I've known people & heard of other MONSTER Bass being caught there at Disney. 

Nik,


----------



## NewbreedFishing (Apr 15, 2004)

wow! bet that beast sobered you up a bit
that customer will be happy for a long long time!!

:B awesome!


----------



## JTKessOH (Sep 19, 2009)

Awesome fish. I think I'll be skipping the parks next time I'm down there.


----------



## MDBuckeye (Sep 29, 2009)

I've seen big fish in there as well and figured they weren't pressured to much even being on a resort lake.
Congrats on a very nice fish!


----------



## Buzzin (Jun 22, 2010)

What a lucky customer! PIG!!!!


----------



## Shortdrift (Apr 5, 2004)

Great catch and very nice pictures. Did you get a promise on a future order?  Saw some pigs like that in the Disney Campground canals thirty years ago but couldn't get them to bite. Thanks for sharing and tell your customer OGF says CONGRATS!


----------



## cmalinowski (Aug 25, 2007)

Nice fish, I'm jealous. That makes the trip worth it I bet.

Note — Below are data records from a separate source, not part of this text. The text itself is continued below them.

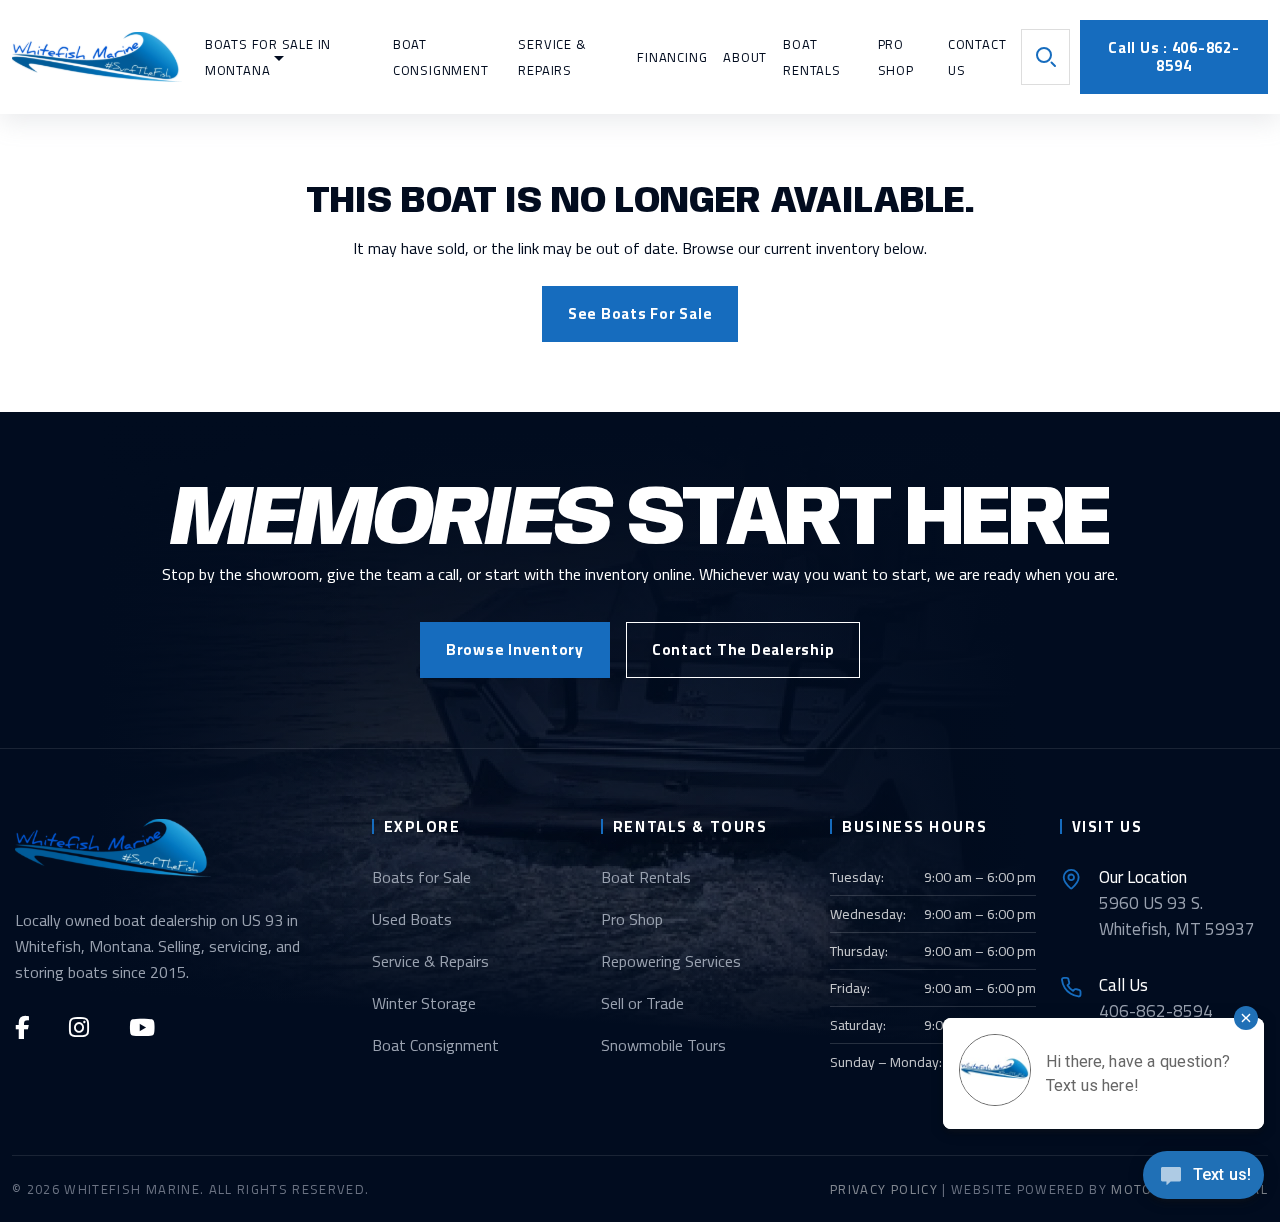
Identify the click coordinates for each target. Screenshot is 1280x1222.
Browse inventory (515, 649)
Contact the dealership (743, 649)
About (745, 57)
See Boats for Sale (640, 313)
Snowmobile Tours (663, 1045)
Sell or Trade (642, 1003)
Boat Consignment (435, 1045)
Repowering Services (671, 961)
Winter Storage (424, 1003)
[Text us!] (1203, 1180)
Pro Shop (632, 919)
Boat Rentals (646, 877)
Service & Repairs (430, 961)
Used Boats (412, 919)
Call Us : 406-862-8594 (1174, 56)
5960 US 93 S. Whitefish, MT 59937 (1177, 903)
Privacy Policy (884, 1189)
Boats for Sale (421, 877)
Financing (672, 57)
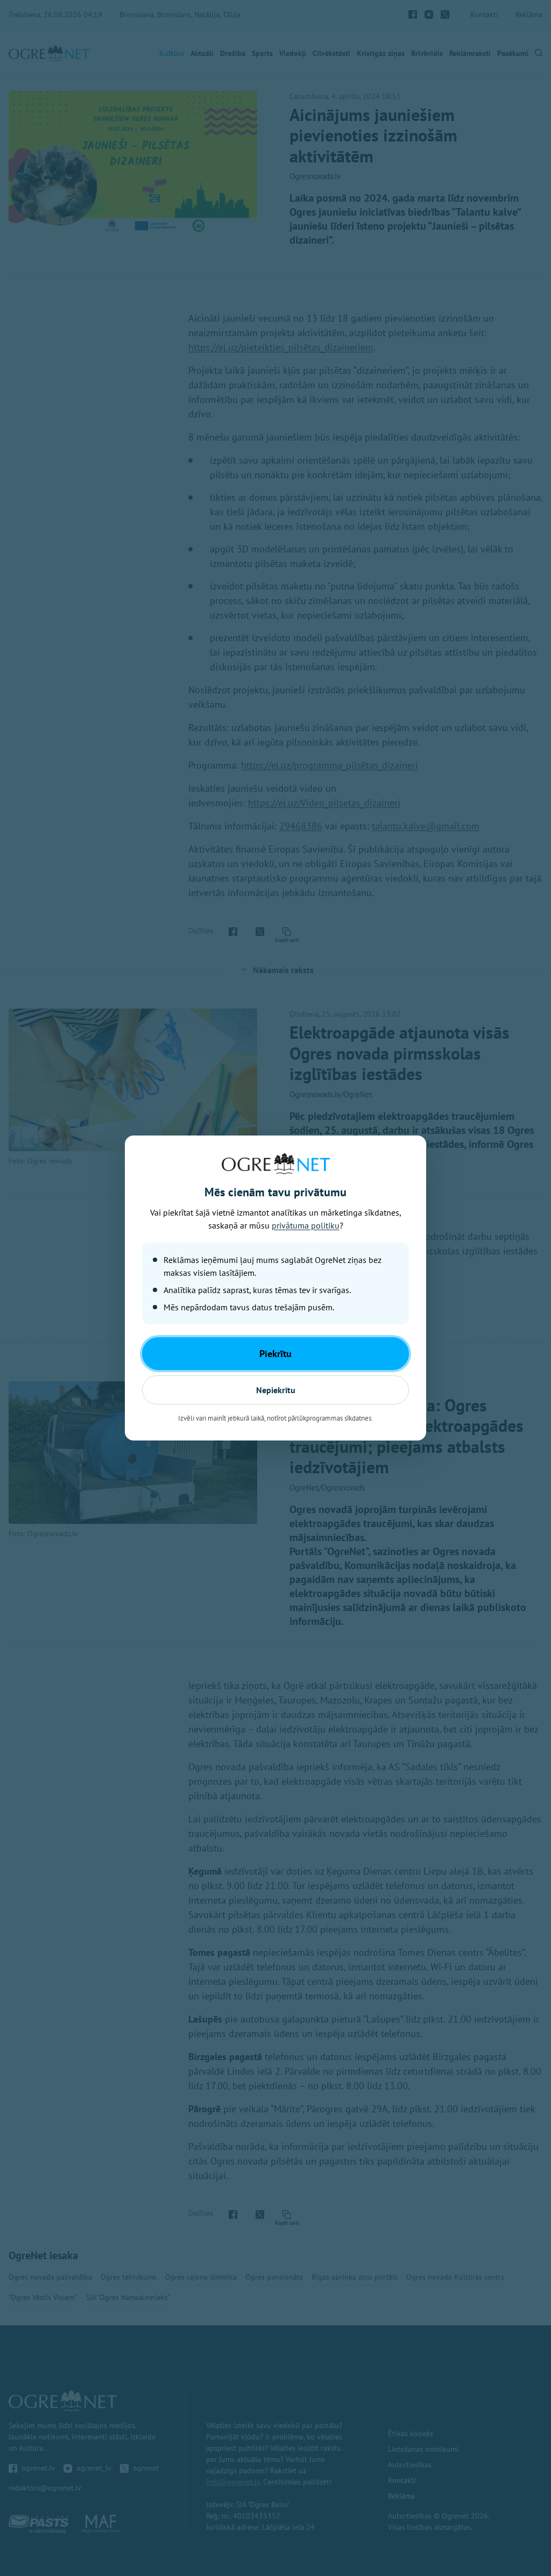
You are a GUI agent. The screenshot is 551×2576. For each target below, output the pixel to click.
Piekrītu (275, 1353)
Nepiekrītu (275, 1390)
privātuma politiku (306, 1225)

I was down there with the family two years ago but I kept focus on my family and didn't take any gear with me, saw lots of big ones right at our resort in Disney, none where that big.


----------



## andesangler (Feb 21, 2009)

Very nice fish! I guess Disney does EVERYTHING in a big way. I'm not much for bass fishing any more, but seeing that thing reminds me that my daughter asked once about going to Disney...

andesangler


----------



## Flathead76 (May 2, 2010)

Nice fish congrats


----------



## WiseEyes (Apr 7, 2010)

Nice fish!!!! Flathead would that one be to big to fry up? ( Joke from another thread)


----------



## Flathead76 (May 2, 2010)

WiseEyes said:


> Nice fish!!!! Flathead would that one be to big to fry up? ( Joke from another thread)


I caught a 8 pound bass down in disney a few years ago on a cane pole from walmart. I released that fish. Disney is a great bass fishery. I would have been tempted to mount the OP fish that is a true trophy! Congrats again


----------



## AbuGarciaFan (Jun 21, 2010)

the jealously i feel is unmatched


----------



## SeaRayder (Jan 6, 2009)

Tim...that's awsome...who needs the theme parks for excitement!


----------



## skycruiser (Aug 7, 2009)

Thanks for the kind words everyone. It still seems a little surreal. we submitted the picture to Bassmaster magazine's lunker club. should show up in a future edition. 

Another one of my coworkers ended up catching a gorgeous 8lber at the Coronado resort at Disney...and this dude hardly ever fishes. goddamn senko's turn anyone into a fisherman, including me!


----------



## TerryMayberry (Dec 23, 2009)

skycruiser said:


> senko's turn anyone into a fisherman, including me!


Amen, Brother


----------



## homepiece (May 11, 2007)

Is anyone who is staying on resort allowed to fish there, or do you have to hire a guide?


----------



## skycruiser (Aug 7, 2009)

So the deal at Disney resorts is that you can't fish from the shore between 9am and 5pm...you have to hire a boat during that time which can run anywhere from 200 to 600 bucks. 

I really dont mind, my favorite times to fish are before 9am and after 5pm anyway! this fish was caught at 10:30pm, and if any of you go to Disney and want to fish at the caribbean resort PM me and i'll tell you the exact spot we slayed fish


----------